• [WORK INSTRUCTIONS] Reproduce the part of the featureCounts forum thread between "A read from" and "such a situation?", inclusive, without changing a word.
PROVIDED TEXT Start Marker
Question

featureCounts for paired bam files and dealing with multimapping reads?

1

Entering edit mode

6.5 years ago

bioinfo8 ▴ 230

Hi,

I have multiple paired-end bam files from rnaseq experiments (hisat2 aligned). I extracted properly-paired reads, sorted, indexed and ran featureCounts using the following command (as per http://bioinf.wehi.edu.au/featureCounts/):

featureCounts -p -t exon -g gene_id -a species.gtf -o bam.featureCounts *.bam

While it is still running, I can see the following in the log file:

||                 Threads : 1                                                ||
||                   Level : meta-feature level                               ||
||              Paired-end : yes                                              ||
||         Strand specific : no                                               ||
||      Multimapping reads : not counted                                      ||
|| Multi-overlapping reads : not counted                                      ||
||   Min overlapping bases : 1                                                ||
||                                                                            ||
||          Chimeric reads : counted                                          ||
||        Both ends mapped : not required                                     ||

I am confused regarding whether I should count multimapping reads or not and how it would effect the differential gene expression analysis? I have gone through A: Dealing with multimapping reads in featureCounts post, but would like to know more opinion.

Also the userguide says: "Due to the mapping ambiguity, it is recommended that multi-mapping reads should be excluded from read counting (default behavior of featureCounts program) to produce as accurate counts as possible."

Thanks!

featureCounts paired multimapping reads RNA-Seq • 10k views

ADD COMMENT • link updated 6.5 years ago by Devon Ryan 104k • written 6.5 years ago by bioinfo8 ▴ 230

score 4 · Accepted Answer · 2017-11-01

4

Entering edit mode

6.5 years ago

Devon Ryan 104k

You should not count multimapping alignments; the default featureCounts settings are appropriate.

ADD COMMENT • link 6.5 years ago by Devon Ryan 104k

0

Entering edit mode

A read from a gene can map to both the parent gene and as well as to a similar pseudogene. Removing ambiguous reads will under represent the parent gene even though it was expressed and counting them will over-represent the pseudogene. What do we do in such a situation?
PROVIDED TEXT End Marker
INFORMATION SHOWN Start Marker
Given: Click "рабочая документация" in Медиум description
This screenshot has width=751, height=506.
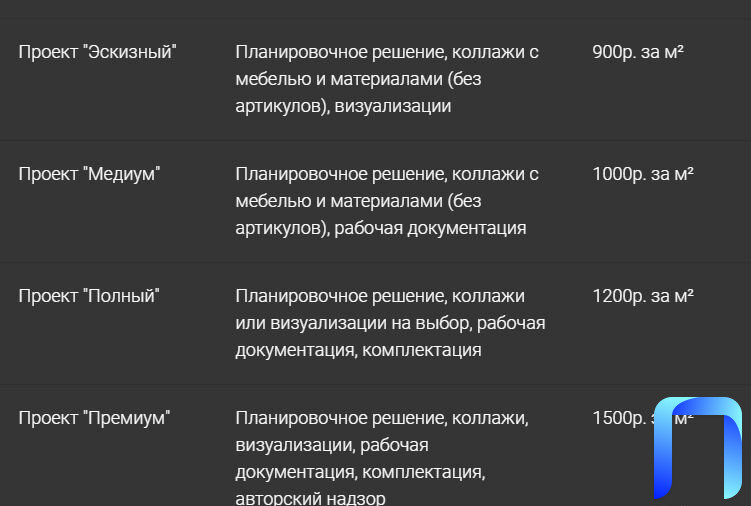Looking at the screenshot, I should coord(430,229).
INFORMATION SHOWN End Marker
• [SOLUTION FOR THIS PROBLEM]
A read from a gene can map to both the parent gene and as well as to a similar pseudogene. Removing ambiguous reads will under represent the parent gene even though it was expressed and counting them will over-represent the pseudogene. What do we do in such a situation?